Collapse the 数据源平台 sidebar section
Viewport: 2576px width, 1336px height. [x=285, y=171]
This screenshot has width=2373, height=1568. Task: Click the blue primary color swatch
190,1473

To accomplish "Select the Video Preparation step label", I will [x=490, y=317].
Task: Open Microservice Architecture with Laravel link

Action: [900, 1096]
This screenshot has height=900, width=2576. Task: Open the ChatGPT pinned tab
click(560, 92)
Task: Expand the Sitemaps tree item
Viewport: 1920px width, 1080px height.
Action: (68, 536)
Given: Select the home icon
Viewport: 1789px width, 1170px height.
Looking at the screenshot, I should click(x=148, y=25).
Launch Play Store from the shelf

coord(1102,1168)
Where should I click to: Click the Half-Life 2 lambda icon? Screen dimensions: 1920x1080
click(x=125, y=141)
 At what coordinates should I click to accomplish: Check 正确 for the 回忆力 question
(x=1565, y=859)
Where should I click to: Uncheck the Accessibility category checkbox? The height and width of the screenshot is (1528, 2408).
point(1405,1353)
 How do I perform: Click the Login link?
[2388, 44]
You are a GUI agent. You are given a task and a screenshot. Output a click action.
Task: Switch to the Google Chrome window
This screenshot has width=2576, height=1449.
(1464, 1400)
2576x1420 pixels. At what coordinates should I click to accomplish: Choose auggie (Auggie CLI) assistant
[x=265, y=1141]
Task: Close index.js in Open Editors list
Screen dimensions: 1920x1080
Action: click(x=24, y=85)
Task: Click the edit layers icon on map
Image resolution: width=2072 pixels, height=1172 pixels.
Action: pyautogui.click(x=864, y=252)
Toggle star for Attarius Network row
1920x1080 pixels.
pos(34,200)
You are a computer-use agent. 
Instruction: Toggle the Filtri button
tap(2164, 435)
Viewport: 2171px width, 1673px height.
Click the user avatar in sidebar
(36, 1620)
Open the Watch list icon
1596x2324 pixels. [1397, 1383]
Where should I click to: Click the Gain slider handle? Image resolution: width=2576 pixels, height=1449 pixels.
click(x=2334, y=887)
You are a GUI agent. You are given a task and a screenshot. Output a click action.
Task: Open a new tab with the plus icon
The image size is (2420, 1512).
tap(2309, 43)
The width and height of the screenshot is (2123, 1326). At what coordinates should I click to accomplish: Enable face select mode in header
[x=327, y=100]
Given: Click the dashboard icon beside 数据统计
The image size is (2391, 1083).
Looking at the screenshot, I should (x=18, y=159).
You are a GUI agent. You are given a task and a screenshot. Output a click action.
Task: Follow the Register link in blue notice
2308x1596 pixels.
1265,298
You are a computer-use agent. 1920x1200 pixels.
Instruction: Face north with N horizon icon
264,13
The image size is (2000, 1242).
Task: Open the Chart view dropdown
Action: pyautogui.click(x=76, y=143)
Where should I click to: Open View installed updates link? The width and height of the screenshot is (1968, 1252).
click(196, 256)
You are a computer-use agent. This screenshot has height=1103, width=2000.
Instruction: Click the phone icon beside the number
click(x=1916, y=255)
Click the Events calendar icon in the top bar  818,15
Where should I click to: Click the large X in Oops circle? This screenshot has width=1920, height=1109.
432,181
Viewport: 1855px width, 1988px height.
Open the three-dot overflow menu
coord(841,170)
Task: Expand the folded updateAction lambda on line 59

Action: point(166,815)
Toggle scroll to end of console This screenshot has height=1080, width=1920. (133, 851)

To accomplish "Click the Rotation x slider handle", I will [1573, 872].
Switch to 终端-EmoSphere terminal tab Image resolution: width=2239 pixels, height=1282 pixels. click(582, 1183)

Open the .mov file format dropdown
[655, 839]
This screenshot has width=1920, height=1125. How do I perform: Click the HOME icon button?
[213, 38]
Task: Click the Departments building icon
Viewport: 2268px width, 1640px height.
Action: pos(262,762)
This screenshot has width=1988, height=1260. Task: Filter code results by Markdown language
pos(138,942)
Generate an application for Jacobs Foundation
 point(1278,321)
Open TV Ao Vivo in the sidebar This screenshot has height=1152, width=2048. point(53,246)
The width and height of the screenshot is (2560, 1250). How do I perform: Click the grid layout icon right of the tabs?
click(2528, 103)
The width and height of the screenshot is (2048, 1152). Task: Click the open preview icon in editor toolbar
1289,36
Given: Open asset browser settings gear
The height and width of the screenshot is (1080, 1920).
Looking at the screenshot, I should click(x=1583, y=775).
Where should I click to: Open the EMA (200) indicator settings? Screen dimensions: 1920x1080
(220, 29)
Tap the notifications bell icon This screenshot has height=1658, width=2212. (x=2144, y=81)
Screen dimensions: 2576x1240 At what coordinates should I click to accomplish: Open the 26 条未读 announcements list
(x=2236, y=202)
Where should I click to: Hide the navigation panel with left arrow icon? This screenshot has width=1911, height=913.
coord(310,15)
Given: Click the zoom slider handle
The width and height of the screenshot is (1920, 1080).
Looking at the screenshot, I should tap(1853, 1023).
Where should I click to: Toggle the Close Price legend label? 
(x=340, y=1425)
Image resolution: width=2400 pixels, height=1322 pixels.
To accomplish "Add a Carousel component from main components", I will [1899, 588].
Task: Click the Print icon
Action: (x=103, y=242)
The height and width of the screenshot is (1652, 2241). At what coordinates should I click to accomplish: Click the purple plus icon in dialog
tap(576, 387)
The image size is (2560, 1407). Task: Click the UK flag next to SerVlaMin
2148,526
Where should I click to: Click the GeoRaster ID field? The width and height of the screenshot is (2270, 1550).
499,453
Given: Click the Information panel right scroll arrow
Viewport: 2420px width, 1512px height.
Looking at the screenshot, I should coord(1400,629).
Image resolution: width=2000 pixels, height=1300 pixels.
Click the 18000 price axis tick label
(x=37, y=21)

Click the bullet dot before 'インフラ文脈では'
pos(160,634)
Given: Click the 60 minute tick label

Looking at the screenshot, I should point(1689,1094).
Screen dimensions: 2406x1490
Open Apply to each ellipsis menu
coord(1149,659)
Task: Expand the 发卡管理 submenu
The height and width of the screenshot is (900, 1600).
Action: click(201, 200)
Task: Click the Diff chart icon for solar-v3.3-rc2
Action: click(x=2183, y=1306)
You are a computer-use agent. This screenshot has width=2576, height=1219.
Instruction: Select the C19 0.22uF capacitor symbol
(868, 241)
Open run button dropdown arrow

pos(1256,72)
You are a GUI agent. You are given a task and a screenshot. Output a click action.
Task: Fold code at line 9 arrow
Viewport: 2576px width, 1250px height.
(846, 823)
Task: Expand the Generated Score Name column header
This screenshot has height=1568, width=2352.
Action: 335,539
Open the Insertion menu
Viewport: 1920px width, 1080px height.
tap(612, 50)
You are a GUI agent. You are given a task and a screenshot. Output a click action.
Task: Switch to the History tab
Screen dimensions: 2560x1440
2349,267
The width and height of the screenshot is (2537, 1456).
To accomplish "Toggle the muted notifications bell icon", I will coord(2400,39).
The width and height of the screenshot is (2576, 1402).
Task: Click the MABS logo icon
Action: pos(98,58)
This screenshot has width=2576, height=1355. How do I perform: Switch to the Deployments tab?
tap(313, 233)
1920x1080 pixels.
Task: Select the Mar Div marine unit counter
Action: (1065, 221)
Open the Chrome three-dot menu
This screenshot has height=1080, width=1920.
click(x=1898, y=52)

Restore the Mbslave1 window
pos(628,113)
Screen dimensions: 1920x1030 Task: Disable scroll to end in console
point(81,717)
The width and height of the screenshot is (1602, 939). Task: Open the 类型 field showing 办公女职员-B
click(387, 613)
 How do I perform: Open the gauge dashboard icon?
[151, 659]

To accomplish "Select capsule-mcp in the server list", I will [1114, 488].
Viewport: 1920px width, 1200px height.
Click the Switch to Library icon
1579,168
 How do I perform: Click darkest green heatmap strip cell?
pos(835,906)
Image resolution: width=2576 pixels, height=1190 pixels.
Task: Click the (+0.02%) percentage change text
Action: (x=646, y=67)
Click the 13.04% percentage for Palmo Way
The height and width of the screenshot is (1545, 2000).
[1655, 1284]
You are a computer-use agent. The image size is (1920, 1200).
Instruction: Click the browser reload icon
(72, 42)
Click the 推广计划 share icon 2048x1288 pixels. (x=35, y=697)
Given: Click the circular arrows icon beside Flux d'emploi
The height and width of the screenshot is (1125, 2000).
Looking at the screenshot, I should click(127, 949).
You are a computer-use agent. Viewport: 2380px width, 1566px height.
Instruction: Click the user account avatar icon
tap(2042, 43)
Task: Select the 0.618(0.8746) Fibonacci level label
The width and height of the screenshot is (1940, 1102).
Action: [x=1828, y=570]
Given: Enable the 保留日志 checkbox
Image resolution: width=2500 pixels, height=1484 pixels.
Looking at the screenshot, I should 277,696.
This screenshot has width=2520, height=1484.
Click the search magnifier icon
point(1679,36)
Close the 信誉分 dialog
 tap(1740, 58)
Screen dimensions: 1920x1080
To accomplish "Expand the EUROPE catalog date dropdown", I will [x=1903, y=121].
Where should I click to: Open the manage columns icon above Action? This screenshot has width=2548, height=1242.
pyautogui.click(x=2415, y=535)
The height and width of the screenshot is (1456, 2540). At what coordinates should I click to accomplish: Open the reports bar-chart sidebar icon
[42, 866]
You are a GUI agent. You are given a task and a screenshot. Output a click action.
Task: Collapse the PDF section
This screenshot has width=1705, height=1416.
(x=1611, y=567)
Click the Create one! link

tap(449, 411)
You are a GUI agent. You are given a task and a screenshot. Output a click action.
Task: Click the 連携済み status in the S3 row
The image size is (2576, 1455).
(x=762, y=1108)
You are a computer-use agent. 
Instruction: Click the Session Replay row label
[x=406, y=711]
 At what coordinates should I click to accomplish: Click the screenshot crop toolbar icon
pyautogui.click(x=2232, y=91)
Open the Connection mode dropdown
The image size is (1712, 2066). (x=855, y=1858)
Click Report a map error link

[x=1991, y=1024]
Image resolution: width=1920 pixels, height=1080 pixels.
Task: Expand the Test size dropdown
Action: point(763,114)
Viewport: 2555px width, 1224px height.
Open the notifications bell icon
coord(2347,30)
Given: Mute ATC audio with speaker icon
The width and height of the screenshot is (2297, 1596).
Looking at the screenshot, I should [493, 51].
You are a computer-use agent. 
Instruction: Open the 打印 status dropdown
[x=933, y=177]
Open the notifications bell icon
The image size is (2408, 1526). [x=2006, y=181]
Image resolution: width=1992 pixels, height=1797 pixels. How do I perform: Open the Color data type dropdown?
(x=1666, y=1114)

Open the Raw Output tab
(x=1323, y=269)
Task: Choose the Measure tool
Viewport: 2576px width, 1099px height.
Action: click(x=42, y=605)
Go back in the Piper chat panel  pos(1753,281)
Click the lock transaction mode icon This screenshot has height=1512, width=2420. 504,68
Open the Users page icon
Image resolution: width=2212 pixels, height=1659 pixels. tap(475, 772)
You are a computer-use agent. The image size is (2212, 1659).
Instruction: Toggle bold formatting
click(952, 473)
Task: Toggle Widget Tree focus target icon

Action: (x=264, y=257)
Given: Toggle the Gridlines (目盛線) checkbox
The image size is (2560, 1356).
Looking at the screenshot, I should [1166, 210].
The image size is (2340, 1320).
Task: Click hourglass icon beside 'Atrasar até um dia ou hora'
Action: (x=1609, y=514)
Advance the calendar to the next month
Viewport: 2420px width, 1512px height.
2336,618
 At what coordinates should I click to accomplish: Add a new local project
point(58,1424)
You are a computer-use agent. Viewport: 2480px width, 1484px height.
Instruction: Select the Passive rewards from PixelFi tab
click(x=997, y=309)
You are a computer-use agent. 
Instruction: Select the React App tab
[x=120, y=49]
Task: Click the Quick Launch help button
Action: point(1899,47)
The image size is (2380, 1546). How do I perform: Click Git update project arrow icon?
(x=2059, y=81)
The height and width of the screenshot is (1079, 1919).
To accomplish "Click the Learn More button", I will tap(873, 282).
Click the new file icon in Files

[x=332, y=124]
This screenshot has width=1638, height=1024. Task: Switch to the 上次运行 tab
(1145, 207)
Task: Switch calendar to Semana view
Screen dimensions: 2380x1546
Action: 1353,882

• • • •

What lines in the entries above include the string "computer"? Return each one.

You are a computer-use agent. 
You are a computer-use agent. 1920x1200 pixels.
You are a computer-use agent. This screenshot has height=1103, width=2000.
You are a computer-use agent. This screenshot has width=2576, height=1219.
You are a computer-use agent. The image size is (1920, 1200).
You are a computer-use agent. Viewport: 2380px width, 1566px height.
You are a computer-use agent. 
You are a computer-use agent. 
You are a computer-use agent. The image size is (2212, 1659).
You are a computer-use agent. Viewport: 2480px width, 1484px height.
You are a computer-use agent. 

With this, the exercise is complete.